MHAI will support expanding funding for Addiction Treatment Teams and Assertive Community Treatment Teams.
LEVEL OF PRIORITY: I
STATEMENT: Marijuana is the most-used drug after alcohol and tobacco in the United States. According to SAMHSA data, in the past year, 4.2 million people ages 12 and up met criteria for a substance use disorder based on marijuana use.
Marijuana’s immediate effects include distorted perception, difficulty with thinking and problem solving, and loss of motor coordination. Long-term use of the drug can contribute to respiratory infection, impaired memory, and exposure to cancer-causing compounds. Chronic use can also lead to compulsive vomiting requiring medical visits and hospitalization for Cannabinoid Hyperemesis Syndrome. Heavy marijuana use in youth has also been linked to increased risk for developing mental illness and poorer cognitive functioning. Studies show that marijuana use has been tied to psychotic behavior and may increase the likelihood of Opioid Use Disorder.
Symptoms of cannabis use disorder include disruptions in functioning due to cannabis use, the development of tolerance, cravings for cannabis, and the development of withdrawal symptoms, such as the inability to sleep, restlessness, nervousness, anger, or depression within a week of ceasing heavy use. Cannabis use can be particularly damaging to young people. Still scientific studies of cannabis may yield formulations and protocols that increase its utility and decrease the potential for physical damage to the lungs and airways as well as addiction. MHAI supports scientific research to determine the potential medical benefits of cannabis available by prescription as permitted by the FDA. This does not include the illegal use of marijuana for recreational or "medical purposes".
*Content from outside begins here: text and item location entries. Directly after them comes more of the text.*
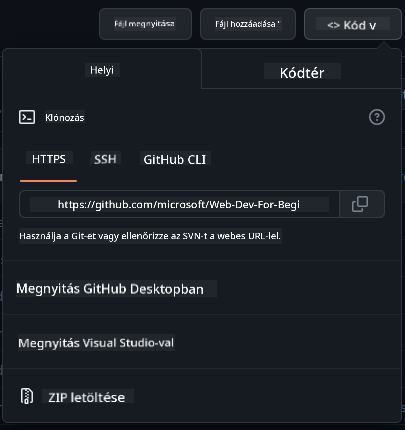This screenshot has width=405, height=430.
Task: Click the terminal icon beside Klónozás
Action: 27,117
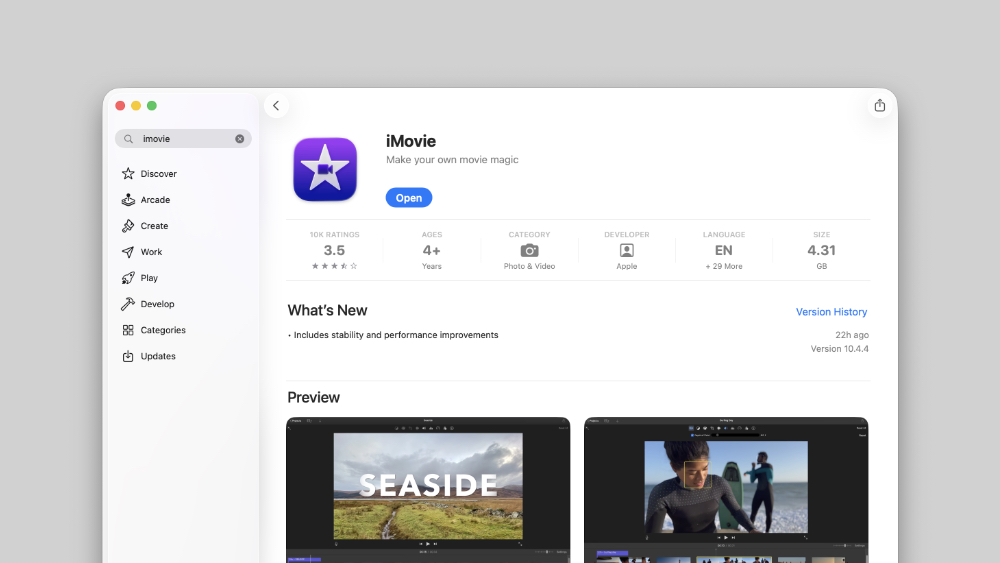Viewport: 1000px width, 563px height.
Task: Open the Develop section
Action: [157, 304]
Criminalization of drug use can be a major barrier to getting people to initiate and accept treatment. It may also affect future employment, even when the charge is on a minor. While many American cities and states have legalized or decriminalized cannabis use and minimal possession, while retaining prohibitions of public use, only Indiana and Oregon have proposed to reduce penalties across the board for other drugs. Drug courts and other specialized treatment courts have provided an alternative to criminal sanctions, and some help for co-occurring mental health conditions. MHAI supports treatment for drug use generally (including cannabis use) in lieu of incarceration, whenever such does not pose a public safety risk.
MHAI supports the decriminalization of cannabis use such that treatment is made available in lieu of incarceration, but does not support the legalization of cannabis for recreational or “medical purposes” except as approved by the FDA.